Hour -------Basal Rate ------- Reading
0-1am ------0.43 -------------11.7* ----> correction bolus of 4.9u
1-2am ------0.59
2-3am ------0.7 --------------9.3
3-4am ------1.1 --------------7.1
4-5am ------1.2 ------------- 10.9
5-6am ------1.2 ------------- 6.2
6-7am ------0.94 ------------- 5.0
7-8am ------0.79
8-9am ------0.6
9-10am -----0.8 ------------- 9.5 (pre-breakfast)
* I had eaten 2x Alpen light cereal bars and a Mullerlight yoghurt at 21.00 (36g CHO). my reading at that point was 5.6; I had a bolus of 4.4 in one standard dose (at that time of night I am on a 1:8 bolus ratio) and no correctional. Assumption: either 1)that cereals (as in oats, barley, bran etc) take longer to peak in my blood than other foods and I should therefore do a multiwave or 2)my bolus ratio is not right and I need to adjust to say 1:7. Questions: what do people think - is it likely to be 1 or 2? I'm leaning towards 2, however my concern is that a 1:6 ratio will be too much for 'simple' foods (like if I have a veg stiry fry, or just a yoghurt for dinner etc). If the solution is to have different bolus ratios for different foods, can can I work that on my Roche pump as my machine is set to different ratios according to time of day, not type of food?

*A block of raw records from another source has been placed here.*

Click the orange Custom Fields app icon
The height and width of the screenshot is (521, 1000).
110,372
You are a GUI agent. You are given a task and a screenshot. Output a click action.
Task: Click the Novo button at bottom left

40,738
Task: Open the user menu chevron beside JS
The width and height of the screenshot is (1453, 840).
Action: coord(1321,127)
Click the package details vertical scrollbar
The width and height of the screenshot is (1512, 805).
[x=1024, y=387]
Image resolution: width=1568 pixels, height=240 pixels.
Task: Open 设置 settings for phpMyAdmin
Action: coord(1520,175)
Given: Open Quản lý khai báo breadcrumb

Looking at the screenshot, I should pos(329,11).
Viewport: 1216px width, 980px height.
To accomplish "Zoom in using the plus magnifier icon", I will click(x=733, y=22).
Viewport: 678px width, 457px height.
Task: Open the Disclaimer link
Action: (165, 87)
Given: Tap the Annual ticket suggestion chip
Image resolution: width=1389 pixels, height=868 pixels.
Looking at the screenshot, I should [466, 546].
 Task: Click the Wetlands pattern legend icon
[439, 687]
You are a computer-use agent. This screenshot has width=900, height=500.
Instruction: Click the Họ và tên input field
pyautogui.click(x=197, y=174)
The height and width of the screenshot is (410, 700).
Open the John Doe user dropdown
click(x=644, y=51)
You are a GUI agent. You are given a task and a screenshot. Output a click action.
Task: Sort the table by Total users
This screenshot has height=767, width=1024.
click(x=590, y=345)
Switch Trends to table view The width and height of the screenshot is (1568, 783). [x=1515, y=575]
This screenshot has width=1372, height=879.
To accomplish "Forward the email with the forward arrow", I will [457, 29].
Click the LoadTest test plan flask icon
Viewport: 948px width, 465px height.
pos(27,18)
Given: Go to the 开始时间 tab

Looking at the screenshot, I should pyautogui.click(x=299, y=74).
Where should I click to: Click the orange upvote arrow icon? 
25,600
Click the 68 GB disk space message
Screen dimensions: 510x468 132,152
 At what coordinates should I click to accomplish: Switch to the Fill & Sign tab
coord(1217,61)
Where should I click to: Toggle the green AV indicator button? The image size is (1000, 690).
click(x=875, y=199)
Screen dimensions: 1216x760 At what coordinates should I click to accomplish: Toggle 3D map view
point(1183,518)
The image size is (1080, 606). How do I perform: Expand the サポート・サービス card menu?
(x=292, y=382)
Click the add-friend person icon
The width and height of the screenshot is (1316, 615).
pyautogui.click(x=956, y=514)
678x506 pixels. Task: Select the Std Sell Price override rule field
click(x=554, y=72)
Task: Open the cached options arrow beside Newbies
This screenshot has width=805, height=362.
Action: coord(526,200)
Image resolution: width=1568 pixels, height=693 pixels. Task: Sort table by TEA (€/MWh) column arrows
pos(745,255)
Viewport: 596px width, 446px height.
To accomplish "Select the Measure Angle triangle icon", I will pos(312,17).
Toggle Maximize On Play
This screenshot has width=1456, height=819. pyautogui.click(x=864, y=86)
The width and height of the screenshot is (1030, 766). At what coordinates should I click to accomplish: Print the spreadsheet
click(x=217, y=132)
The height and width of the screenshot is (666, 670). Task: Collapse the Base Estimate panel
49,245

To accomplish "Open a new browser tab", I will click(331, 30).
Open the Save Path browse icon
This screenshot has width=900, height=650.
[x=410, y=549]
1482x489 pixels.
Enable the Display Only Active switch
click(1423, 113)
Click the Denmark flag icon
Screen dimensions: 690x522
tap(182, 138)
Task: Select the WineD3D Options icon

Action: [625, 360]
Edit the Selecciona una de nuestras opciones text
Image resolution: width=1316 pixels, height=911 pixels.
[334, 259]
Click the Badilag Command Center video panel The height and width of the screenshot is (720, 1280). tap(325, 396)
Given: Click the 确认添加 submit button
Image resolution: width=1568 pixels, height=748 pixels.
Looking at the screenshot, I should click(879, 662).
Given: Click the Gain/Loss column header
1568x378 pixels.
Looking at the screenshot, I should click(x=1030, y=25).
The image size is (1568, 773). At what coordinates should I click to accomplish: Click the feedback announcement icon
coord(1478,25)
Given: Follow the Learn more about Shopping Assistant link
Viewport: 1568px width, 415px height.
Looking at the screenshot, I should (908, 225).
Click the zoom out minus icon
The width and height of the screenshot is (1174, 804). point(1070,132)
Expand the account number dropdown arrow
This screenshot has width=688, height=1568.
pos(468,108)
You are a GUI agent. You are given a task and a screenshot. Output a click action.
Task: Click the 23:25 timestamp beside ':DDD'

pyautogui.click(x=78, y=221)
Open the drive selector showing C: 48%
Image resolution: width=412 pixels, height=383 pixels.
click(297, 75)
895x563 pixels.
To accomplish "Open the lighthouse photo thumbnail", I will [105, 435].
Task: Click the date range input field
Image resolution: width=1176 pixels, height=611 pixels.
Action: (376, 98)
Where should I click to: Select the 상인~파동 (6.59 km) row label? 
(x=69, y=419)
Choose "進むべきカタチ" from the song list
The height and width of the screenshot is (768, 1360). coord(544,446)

the above aside, this overnight test (as well as othes I did last week) show my DP rise occurrring beore the basal rate increase. So think I've got my head round this one: clearly i need to start the basal rate increase earleir than it currently is. I was thinking:
Hour------Basal Rate
1-2am---- 0.6
2-3am---- 0.9
3-4am---- 1.2
4-5am---- 1.2
5-6am---- 1.0
6-7am---- 0.94
7 onwards-- going back to rates above
Questions: what do people think of that? sensible?
Points to note:
1. I take ramipril at night before bed
2. I take levothyroxine in the morning when I wake up, before breakfast
3. I am quite insulon resistant so take slow release glucophage at dinner (between 18.00-21.00) eaach day
4. I am on slimming world as i am trying to lose weight (this is THE single most inflencing fator of my life, I have been struggling with this for the past 10 years). Currently on 'original' where there is a limit of the amount of CHO I can eat. Cereals eg are restricted to 35g a portion. So please bear with me if I can't follow any of your suggestions and come back asking for a different way round things!
5. I am shattered (and distracted; Murray is on) so apologies for any typos!